In reality, it’s very likely that neither hypothesis B nor hypothesis A are 100% correct.

Of course, we could change our analysis and only sample first-time readers or heavy-readers. But then, we’d simply be trading one confounder for another.

To figure out whether or not we should feature A, we need to investigate a few other issues, such as:

  • Does reading A cause users to read more articles than reading other articles?
  • Are the people in our second cohort (re-readers of A) more likely to be “heavy readers “ and by how much?
  • Do people who read A in the first place tend to come back to our website more often?

Note that, any of the results from these investigations might have confounders of their own, which might require further experiments and investigations to elucidate.

Problems with ML models and confounders

This is a summary of two of the fundamental problem of many applied data science issues. Namely, unknowingly biased datasets and the making of an observation (in this case, displaying A to a user and seeing if he reads it or not) resulting in changes to further observations.

Many times, we need to gather data in order to build a model, but, the experiments we perform in order to test said model are in of themselves going to alter the data.

Even more, once we deploy a model, based on previously collected data, that model is going to alter any further data, making it hard to figure out if the model is working as intended.


Still, as humans, we can make simple inferences like the ones above. A machine learning model, on the other hand, might have a hard time figuring out that a dataset is biased. It will certainly be impossible for it to detect whether or not the experiment we used to collect that data introduced that bias.

The problem here is, once again, twofold.

First, off the shelf models don’t try to spot potential confounders in data. Thus, they can’t give the users information about potential causal relationships that might bias their predictions.

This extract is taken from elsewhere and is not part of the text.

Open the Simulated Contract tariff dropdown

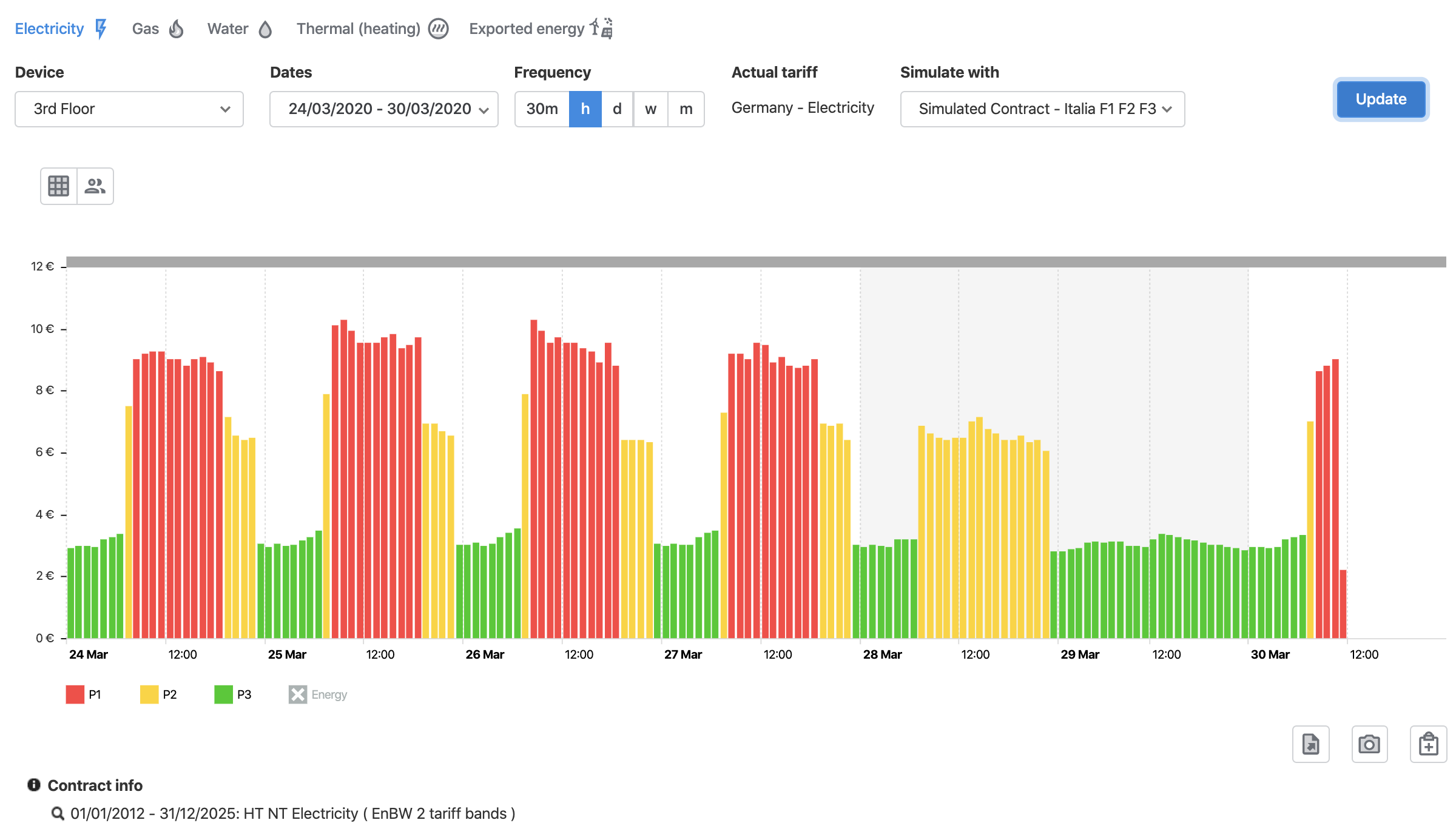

Secondly, even if we run an analysis of the data before feeding it to the model, and spots some causal relationships between the data, there’s no way to inform the model about it.

Most of the “bleeding edge” machine learning models of today have no way of interpreting a simple input such as Column X, and Z might be influencing column Y via roughly this equation.

We need to try and tweak our data to reflect these prior hypotheses, instead of informing the model itself about them.

I don’t claim to have a good solution to this problem, and I don’t believe one exists as of yet; That’s one of the main reason why human brains are (sadly or happily enough) still required to advance our understanding of the world.

Machine learning models are bad at spotting causal relationships because that would require them to know information that isn’t present in the data itself. It may be that a good start to solving the problem is creating models in which we can input various hypotheses about the possible ways our data interact. Some such models already exist, but there isn’t much research into this topic when it comes to deep learning models, possibly because it’s easier said than done.

But, hopefully, this example is a way for me to better illustrate this problem to people that might be unaware of it, or that previously didn’t understand it from this causal point of view.